Pulau Tidung

103 7 0
                                    

"Eh neng, rumahnya bang basma gede banget yah. Sepuluh kali lipatnya rumah kita." kata Rama berdecak kagum. Aku dan Rama sudah berada di depan rumah Basma pagi-pagi buta. Rama berseru nyaring melihat rumah Basma untuk pertama kali. Seperti yang di hadapannya saat ini adalah sebuah istana. Tapi memang benar-benar terlihat seperti kastil di film Disney. Terdapat delapan tiang teras yang membuat rumah ini tampak lebih megah jika dipandang dari luar gerbang. Soal gerbang tidak usah ditanya lagi, ada dua satpam yang selalu stand by untuk menjaganya. Di samping kiri rumah ini ada garasi yang sangat luas. Seperti basement di mal-mal besar. Entah ada berapa jumlah mobil dan motor yang tersimpan disana. Di samping kanan terdapat taman yang sangat indah dan menenangkan. Hijau dipandang mata. Terdapat air mancur di tengah-tengah taman tersebut. Bunga-bunganya pun terlihat terawat, menyegarkan. Tak heran, ada puluhan asisten rumah tangga di dalam rumah ini. Jadi urusan taman mungkin ada yang menanganinya sendiri.

Aku menekan bel rumah mewah yang terletak di pinggir pintu minimalis dengan cat warna putih, selaras dengan dinding dan teras tiangnya.

Seorang wanita paruh baya keluar dari balik pintu rumah gedongan itu. Ada warna putih yang membentuk garis lurus di sela-sela rambutnya yang hitam. Penampilannya rapi. Wajahnya menyenangkan. Tidak seperti asisten rumah tangga. "Eh, neng alika, ya?"

"Iya." kataku sopan menjawab wanita itu.

Wanita itu membawaku ke ruang tamu. Rama masih terperangah melihat isi rumah Basma. Langit-langitnya sangat tinggi dengan desain yang mewah dan elegan. Terdapat lampu gantung yang terbuat dari kristal berukuran besar menambah kesan glamour. Juga beberapa lukisan artistik yang ikut mempercantik bagian ruang tamunya. Selera pemilik rumah ini tidak main-main. Hampir di semua sisi ruangan terdapat barang-barang antik yang mungkin harganya tak perlu diragukan lagi, pasti mahal.

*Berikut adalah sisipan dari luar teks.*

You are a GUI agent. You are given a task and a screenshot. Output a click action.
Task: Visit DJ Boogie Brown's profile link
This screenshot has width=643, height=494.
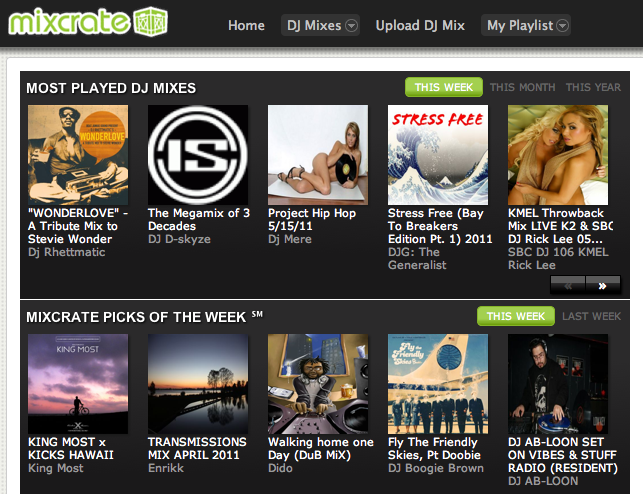click(x=436, y=468)
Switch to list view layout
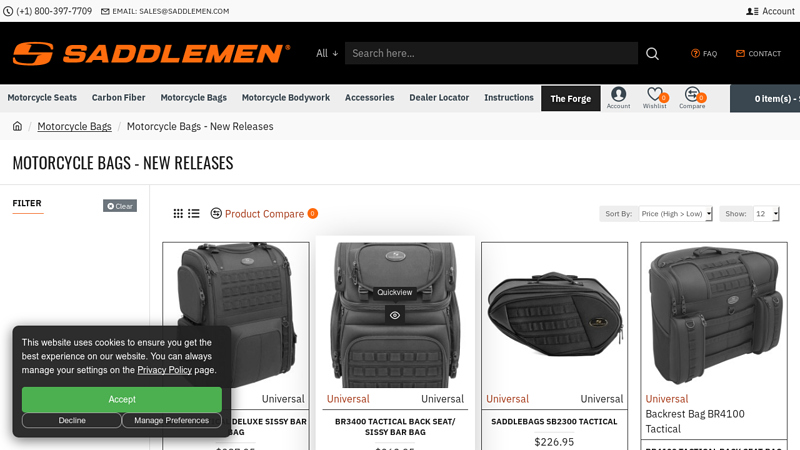Image resolution: width=800 pixels, height=450 pixels. [x=194, y=213]
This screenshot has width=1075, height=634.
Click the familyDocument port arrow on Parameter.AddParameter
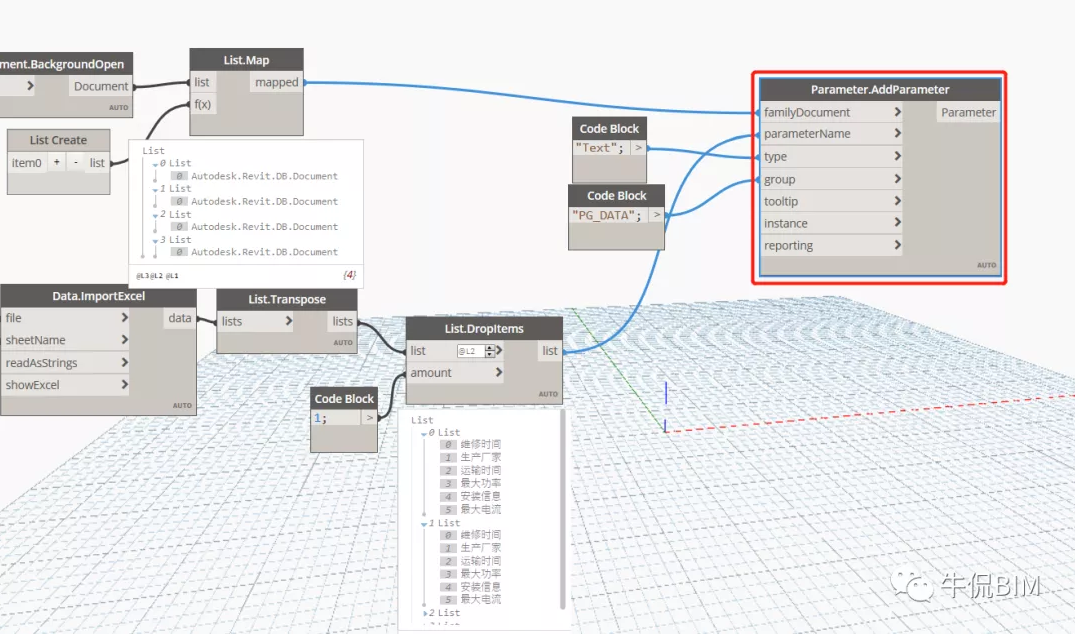897,112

"Neng, neng." Rama menepuk bahuku.

"Hm?"

"Gue kesana dulu ya." Rama menunjuk ke bagian sudut ruang tamu. Disana terdapat barang antik yang berjajar memenuhi rak dinding, menarik mata setiap orang yang melihatnya.

"Jangan macem-macem ram."

"Enggak, tenang aja."

Rama beranjak dari duduknya, lekas menuju barang-barang antik itu. Sementara aku masih sibuk menjajaki setiap penjuru kemegahan rumah mewah ini.

"Neng, monggo ini diminum. Den Basma masih di kamar. Ditunggu saja. Sebentar lagi pasti keluar." Wanita yang tadi membukakan pintu untukku kembali membawa nampan berisi dua gelas orange juice dan camilan.

"Oh iya terima kasih bu." kataku lugu.

"Panggil saya dengan panggilan bude laksmi saja. Semua orang di rumah ini memanggil saya begitu." Jelas wanita itu kalem. Aku hanya mengangguk dan tersenyum.

"Jarang-jarang Den basma membawa temen perempuannya kemari. Mungkin eneng ini yang pertama kali."

Aku terbelalak mendengar penjelasan bude laksmi.

"Tapi Bude Laksmi kenal nggak sama perempuan yang namanya Kirana? Dia itu mantan pacarnya Basma. Dan sepertinya dia sering main kesini." Aku bertanya penasaran soal Kirana, mantan pacar Basma itu kepada Bude Laksmi.

Bude Laksmi mengerutkan kening. "Kirana?"

"Neng Kirana dulu memang sering datang kesini, neng. Tapi Den Basma tidak pernah mau menemui." Bude Laksmi mendekat ke arahku. Volume suaranya sengaja dikecilkan. "Cintanya neng kirana sama den basma itu bertepuk sebelah tangan."